[What needs to be done]: When you reach the line containing "You are a GUI" in the entries below, begin reproducing lines exactly, and stop once the line containing "Task: Click the gold verified badge" is done.

[Material provided]:
******************************

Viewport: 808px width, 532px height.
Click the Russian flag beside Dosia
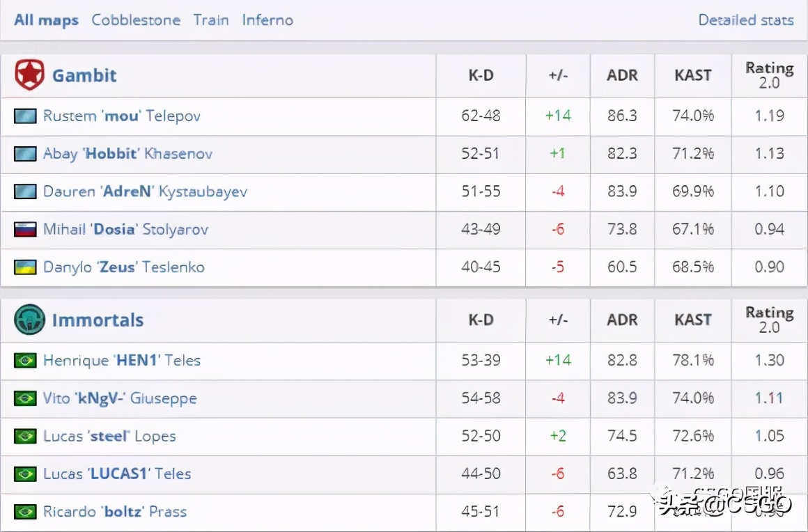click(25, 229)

******************************

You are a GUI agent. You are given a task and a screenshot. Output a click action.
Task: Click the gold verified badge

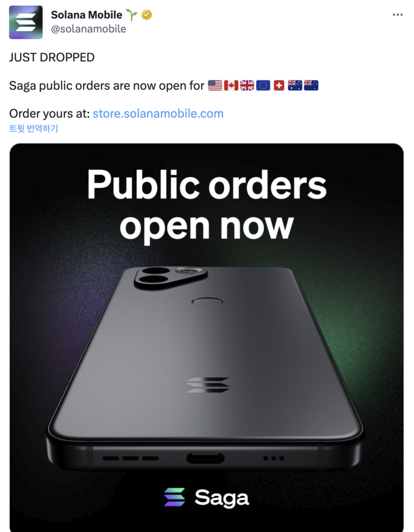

******************************

[Written reply]:
You are a GUI agent. You are given a task and a screenshot. Output a click action.
Task: Click the gold verified badge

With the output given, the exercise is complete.